170 Billion Tweets: The Library Of Congress Twitter Collection

The US Library of Congress has a pretty impressive collection of public tweets – 170 billion of them.

The massive compilation is part of an ambitious project by the Library of Congress to archive all public tweets. The effort was initially proclaimed by the Library in April 2010 and it collected a steady stream of Twitter messages in the years following.

This week, the Library of Congress proudly announced in a public blog posting the incredible number of tweets it has collected. PC Magazine writes that in February 2011 the institution was receiving upwards of 140 million tweets each day for their archive. By October 2012 the number of tweets processed daily jumped to roughly half a billion.

The collection kicked off three years ago with Twitter providing the Library with a 21 billion strong archive of public tweets posted from 2006 through April 2010. Twitter has since given the Library of Congress access to the full stream of 150 billion public tweets posted since that time, according to CNET.

Gayle Osterberg, director of communications for the Library of Congress, wrote in this week’s blog posting:

“The Library’s first objectives were to acquire and preserve the 2006-10 archive; to establish a secure, sustainable process for receiving and preserving a daily, ongoing stream of tweets through the present day; and to create a structure for organizing the entire archive by date.”

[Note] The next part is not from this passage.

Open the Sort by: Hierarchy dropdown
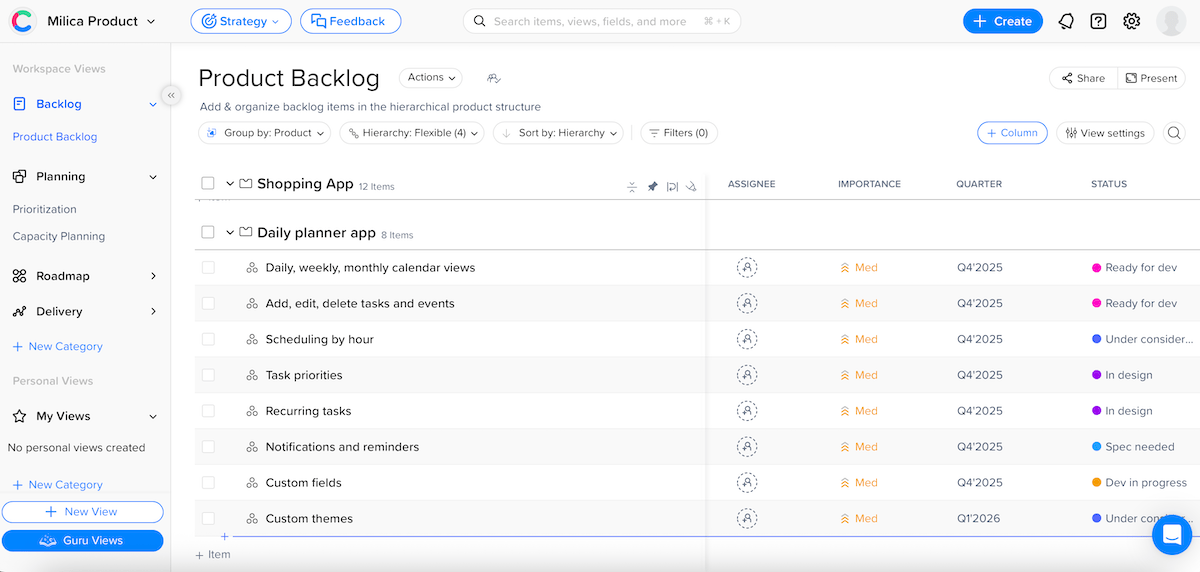(558, 133)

The utilization of such a comprehensive digital archive of information has not yet been fully determined. However, the Library’s 170 billion tweets collection has peaked the interest of numerous researchers:

“Though the Library has been building and stabilizing the archive and has not yet offered researchers access, we have nevertheless received approximately 400 inquiries from researchers all over the world. Some broad topics of interest expressed by researchers run from patterns in the rise of citizen journalism and elected officials’ communications to tracking vaccination rates and predicting stock market activity.”

What do you think could be accomplished with the information contained in the 170 billion tweets collected by the Library of Congress?